In quei principi plurisecolari, in ogni caso, i governanti dell’Europa (non tutti, in verità…) continuano a crederci, e sono pertanto convinti che l’accordo del 15% sottoscritto ad agosto nel quadro dell’intesa USA- Ue sia una “polizza assicurativa” per proteggere gli operatori dell’Unione dal rischio che si introducano tariffe più alte.

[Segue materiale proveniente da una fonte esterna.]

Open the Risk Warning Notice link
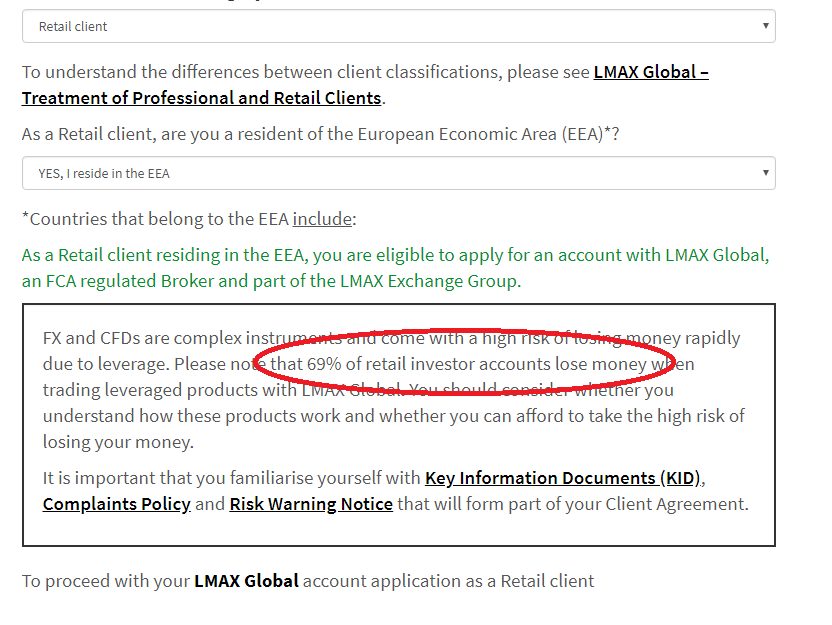Image resolution: width=832 pixels, height=625 pixels. click(311, 504)
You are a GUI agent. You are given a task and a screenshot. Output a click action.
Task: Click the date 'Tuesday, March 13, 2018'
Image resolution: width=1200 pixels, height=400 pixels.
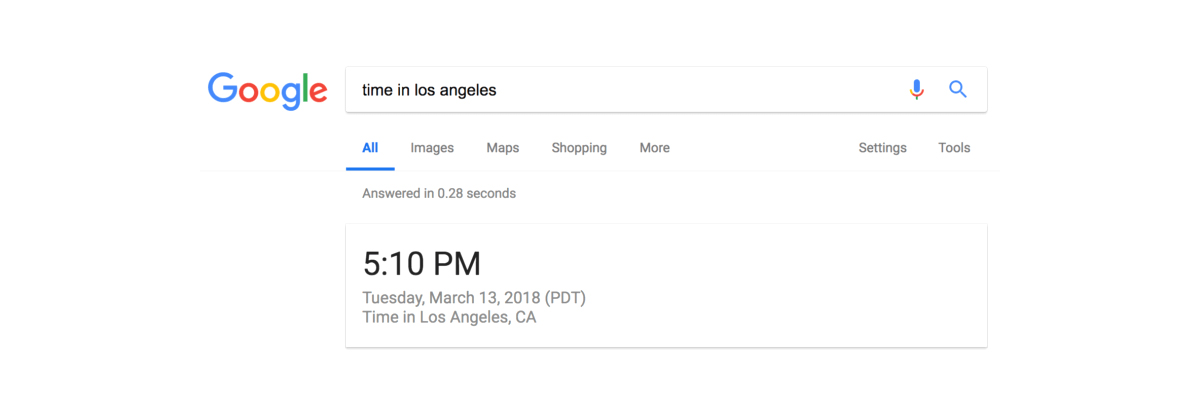click(x=451, y=298)
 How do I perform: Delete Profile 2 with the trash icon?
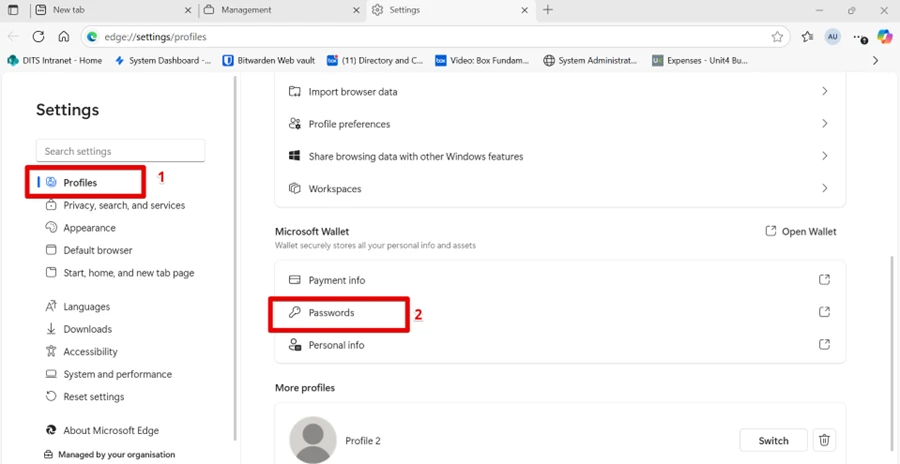824,440
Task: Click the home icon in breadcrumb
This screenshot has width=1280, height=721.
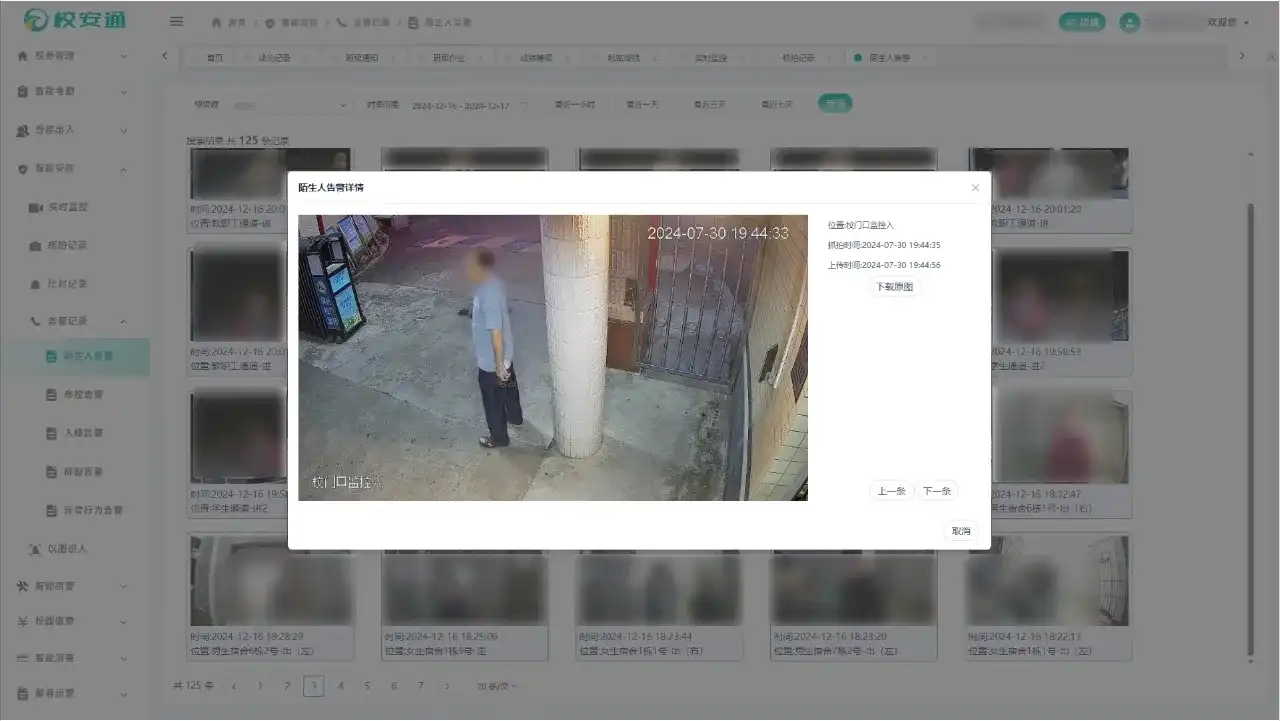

Secondo un take diffuso dall’Ansa, potrebbe però anche essere la via scelta per blindare i dazi ricorrendo a motivazioni di sicurezza nazionale (la cosiddetta Sezione 232), potenzialmente più solida in tribunale: il timore sarebbe insomma quello di veder bocciate dalla Corte Suprema altre tariffe con diverse basi legali.
Per Trump, in ogni caso, i farmaci restano un bersaglio sempre sotto tiro, come attestano le recenti, reiterate sortite contro il paracetamolo, collegato ancora una volta all’autismo nei bambini (nesso contestato dalle autorità sanitarie europee), con l’invito alle donne incinte a non usarlo “se non assolutamente necessario”.
Tornando ai dazi, la risposta europea è netta, come riferisce il già citato lancio dell’Ansa: “Il limite tariffario globale del 15% per le esportazioni dell’Ue inserito nell’accordo quadro su prodotti farmaceutici, legname e semiconduttori rappresenta una polizza assicurativa che garantisce agli operatori economici Ue che non saranno applicate tariffe più elevate” ha affermato il portavoce della Commissione europea Olof Gil. “L’Ue e gli Stati Uniti continuano a impegnarsi per attuare gli impegni assunti nella dichiarazione congiunta, esplorando ulteriori esenzioni e una cooperazione più ampia”.
Il tetto del 15% ottenuto da Bruxelles è insomma onnicomprensivo, considerato cioè come somma tra i dazi di base (quelli della ‘nazione più favorita’) e le tariffe extra introdotte dalla Casa Bianca con la Sezione 232 (quella che evoca la sicurezza nazionale). Viene previsto esplicitamente nella dichiarazione congiunta Usa-Ue, quella che ha formalizzato le intese del vertice in Scozia di luglio.
Alcuni impegni con l’Ue (come su auto, aeromobili, sughero) sono già stati messi in pratica dagli Usa e, secondo quanto filtra a Bruxelles e riferisce l’Ansa, a maggior ragione si ritiene che l’accordo sarà operativo anche sui farmaci che sono previsti nella dichiarazione congiunta.
Non ci sono invece mobili da cucina e da bagno o camion, ma i dazi maggiori potrebbero avere un impatto limitato, anche se andranno comunque fatte delle verifiche sulla classificazione di quali siano i ‘prodotti correlati’. Quella farmaceutica è invece una filiera strategica sia per l’industria europea sia per i pazienti, ed è qui che Bruxelles ritiene di avere una “assicurazione”, avendo già ottenuto l’ancoraggio al 15% di dazi massimi nell’accordo con Washington.
Il canale tra Ue e Usa resta aperto, anche rispetto al lavoro in corso per ampliare le esenzioni. Nelle prossime settimane l’attenzione europea si concentrerà anche sui negoziati sui contingenti tariffari. Resta forte l’attenzione sulle misure di salvaguardia per l’acciaio. E andranno ancora approfondite le aree di collaborazione con Washington su vino e alcolici, molto sensibili per alcuni produttori europei.